The rapid technological progression of wind turbines not only imposes design challenges but also necessitates continuous advancements in modeling approaches, particularly holistic methods capable of accurately capturing turbine coupling effects. A well-established modeling tool in the wind energy sector is the aero-servo-elastic code HAWC2. Although it is widely used to predict the overall turbine response across a broad range of operating conditions, the drivetrain is typically represented as a single beam.In the presented work, a more realistic and comprehensive drive train model was developed in HAWC2 to account for additional flexibility effects associated with increasing turbine dimensions and enable the estimation of the main bearing reaction loads.
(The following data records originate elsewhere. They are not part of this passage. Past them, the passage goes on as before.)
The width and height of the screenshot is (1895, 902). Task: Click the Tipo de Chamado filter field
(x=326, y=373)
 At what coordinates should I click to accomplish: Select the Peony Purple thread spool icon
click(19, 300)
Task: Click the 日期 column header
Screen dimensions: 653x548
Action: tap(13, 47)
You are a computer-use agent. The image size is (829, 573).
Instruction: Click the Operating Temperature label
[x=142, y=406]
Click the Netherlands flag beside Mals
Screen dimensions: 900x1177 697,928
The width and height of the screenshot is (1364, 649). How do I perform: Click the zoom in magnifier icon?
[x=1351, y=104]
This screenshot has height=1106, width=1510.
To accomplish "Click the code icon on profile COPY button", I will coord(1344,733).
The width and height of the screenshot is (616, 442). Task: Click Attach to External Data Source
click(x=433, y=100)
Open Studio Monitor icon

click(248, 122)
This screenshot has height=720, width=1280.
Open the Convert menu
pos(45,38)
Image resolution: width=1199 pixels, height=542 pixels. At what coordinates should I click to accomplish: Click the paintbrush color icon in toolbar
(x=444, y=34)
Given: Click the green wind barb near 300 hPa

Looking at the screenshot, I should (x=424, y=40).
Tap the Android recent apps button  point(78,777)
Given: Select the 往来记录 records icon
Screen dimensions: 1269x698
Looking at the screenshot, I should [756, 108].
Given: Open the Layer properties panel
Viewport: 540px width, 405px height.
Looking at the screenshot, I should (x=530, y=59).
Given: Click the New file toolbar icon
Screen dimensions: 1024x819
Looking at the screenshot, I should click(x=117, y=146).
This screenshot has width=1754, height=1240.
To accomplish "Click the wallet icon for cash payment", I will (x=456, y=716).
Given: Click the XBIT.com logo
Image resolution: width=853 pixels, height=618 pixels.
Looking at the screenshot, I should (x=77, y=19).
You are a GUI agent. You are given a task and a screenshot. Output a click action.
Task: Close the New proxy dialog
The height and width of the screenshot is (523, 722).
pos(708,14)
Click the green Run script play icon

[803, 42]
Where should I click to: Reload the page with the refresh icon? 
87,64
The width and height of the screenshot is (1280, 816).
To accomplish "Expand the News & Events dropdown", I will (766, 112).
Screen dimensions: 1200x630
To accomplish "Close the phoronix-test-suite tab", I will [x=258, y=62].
First, a detailed literature review was conducted to analyze current trends regarding drivetrain technology, essential components, and modeling approaches of modern wind turbine drivetrains.The DTU 10MWRWT and a high-fidelity SIMPACK drivetrain model, developed by researchers from NTNU, were identified as references for the implementation. Additionally, the theoretical foundations of Timoshenko beam elements and multibody formulation used in HAWC2 were studied, as both are essential for constructing a turbine model in HAWC2. In the implementation phase, the overall drivetrain structure and fundamental drivetrain properties, such as the stiffness properties of the main bearings, were extracted from the SIMPACK model and incorporated into HAWC2 through the introduction of additional beam elements. To further increase the fidelity, the first torsional eigenfrequency of the derived structure was tuned to match the dynamics of the reference models. As a final step, the simple HAWC2 drivetrain representation was adjusted to reflect the mass distribution of the developed structure, enabling a direct comparison between the two.The developed model showed strong performance in predicting main bearing loads under steady conditions, thereby achieving a clear improvement in fidelity compared with the original setup. In contrast, reduced agreement was observed for the torque arms response and under turbulent simulations. The study concludes with a critical evaluation of the model, addressing its limitations and outlining potential directions for further accuracy improvements.